▶ [EXERCISE TASKS]:
1: Answer each question from the lecture notes on space-bounded nondeterminism.
(a) Which open question is given as an example of a nondeterministic case where closure under complementation is unsettled?
(b) For which space bounds s(n) does the Immerman-Szlepcsenyi theorem hold?
(c) What does α_0 stand for in the proof?
2: Write the next part of the lecture notes on space-bounded nondeterminism, picking up after their last sentence.

#### SOURCE EXTRACT

In today's lecture, first we continue our discussion about the
space-bounded nondeterminism. We show that most of such classes are
closed under complements. Then we give a short description of oracle
turing machines and notion of relativisation, and talk about the
limitation of such property, which gives us a sense that why the \P vs
\NP question is so hard to settle.
\section{Space-bounded Nondeterminism}
For any complexity class $C$, we let $coC$ be the class of complements
of sets in $C$, i.e. $coC = \{L | \overline{L} \in C\}$. Deterministic
complexity classes are closed under complementation, while this is not
always true for undeterministic cases. For example, the relation
between \NP and \hbox{coNP} is still a open question left to us.
However, if we consider the nondeterministic space-bounded classes $C$,
the following theorem shows that $C$ and $coC$ are actually same.
\begin{theorem}[Immerman-Szlepcsenyi theorem]
$\nspace(s(n)) = \conspace(s(n))$ for all $s(n) \geq \log{n}$.
\end{theorem}
\begin{proof}
We need to show that for any $L \in \nspace(s(n))$, there exist
a NTM that computes $\overline{L}$. Recall that to compute
$\overline{L}$ is to check if all computation paths start from
$\alpha_0$ (the initial configuration) lead to rejection.

########
#### EXTRACTED RECORDS

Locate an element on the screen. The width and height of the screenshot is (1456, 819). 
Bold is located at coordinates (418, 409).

########
#### EXTRACTED RECORDS

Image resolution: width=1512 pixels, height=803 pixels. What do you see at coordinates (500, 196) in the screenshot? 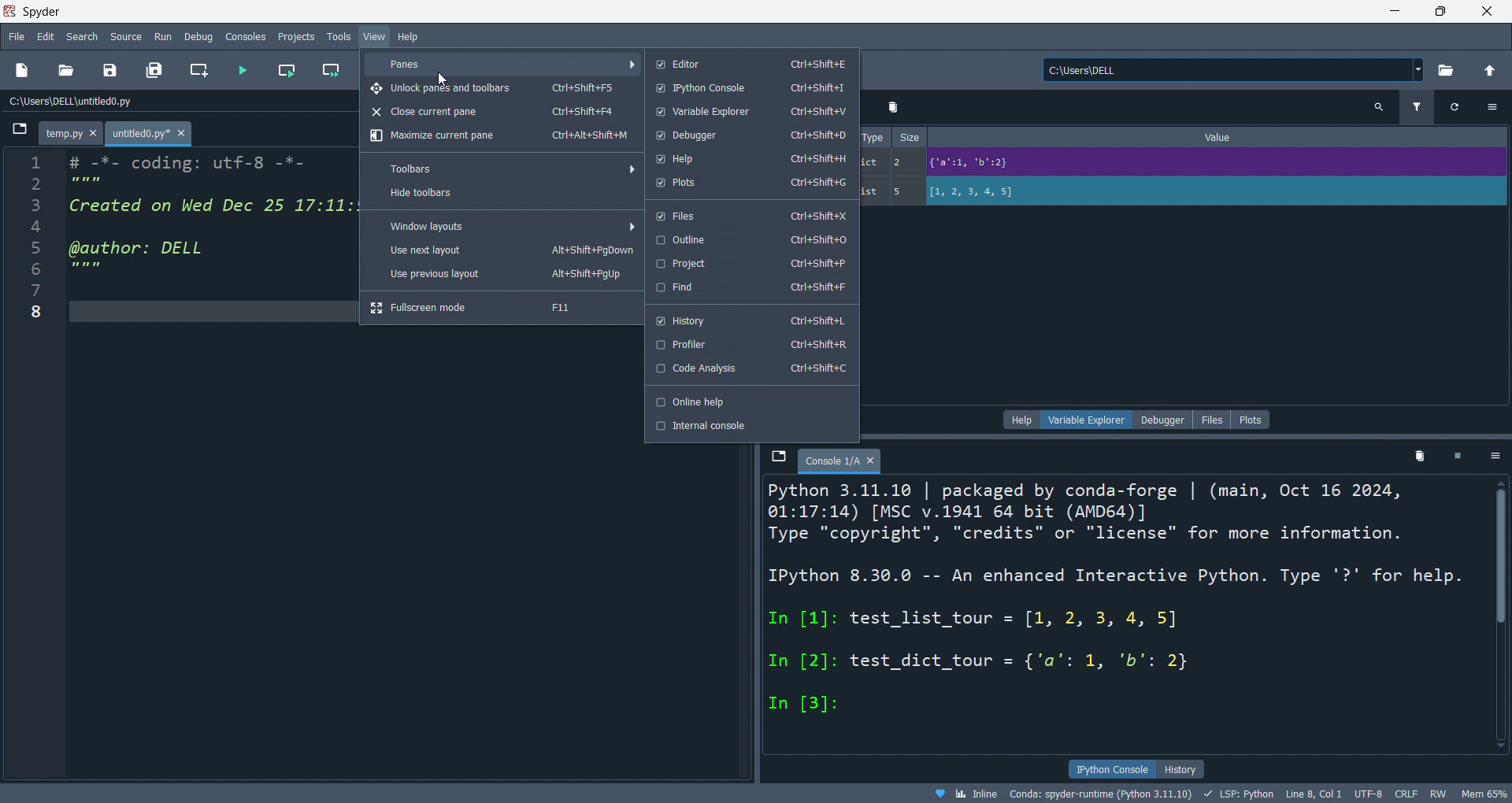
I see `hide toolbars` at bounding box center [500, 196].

########

▶ [FINAL RESULTS]:
1:
(a) The relation between NP and coNP.
(b) For all s(n) ≥ log n.
(c) The initial configuration.

2:
We define a predicate $reach(\alpha, \beta, k)$, here $\alpha$ and
$\beta$ are both configurations and $k$ is an integer. $reach(\alpha,
\beta, k)$ means that $\beta$ is reachable from $\alpha$ in at most
$k$ steps, that is, that there exist a sequence $\alpha = \alpha_0,
\alpha_1, \ldots, \alpha_{k-1}, \alpha_k = \beta$, where $\alpha_{i-1}
\rightarrow \alpha_i$ or $\alpha_{i-1} = \alpha_i$ for each $i = 1, 2,
\ldots, k$. First we show that there exist a NTM which can computes
$reach(\alpha, \beta, k)$ in space $O(s(n) + \log{k})$.
\begin{claim}
$reach(\alpha, \beta, k)$ can be tested in $\nspace(s(n) + \log{k})$.
\end{claim}
\begin{proof}
The NTM $M$ does the following: Let $\gamma_0 = \alpha$. For each $i
= 1, 2, \ldots, k-1$. $M$ guesses a configuration $\gamma_i$ and
verifies that $\gamma_{i-1} \rightarrow \gamma_i$ or $\gamma_{i-1} =
\gamma_i$. If the test fails at some step, $M$ refect. Finally $M$
verifies that $\gamma_{k-1} = \beta$ and accepts if it holds.
It's easy to see that $M$ accepts $(\alpha, \beta, k)$ if and only
if $reach(\alpha, \beta, k)$. Storing the current configuration
$\gamma_i$ costs $O(s(n))$ space, and the counter of $i$ costs
$O(\log{k})$ space. So $M$ uses space $O(s(n) + \log{k})$.
\end{proof}
Having this problem solved, we can now use it as a subroutine to solve
other problems. The next task would be constructing another NTM $M_1$
which computes $N_k$, the number of configurations reachable from a
given configuration $\alpha$ in no more than $k$ steps, using space
$O(s(n) + \log{k})$.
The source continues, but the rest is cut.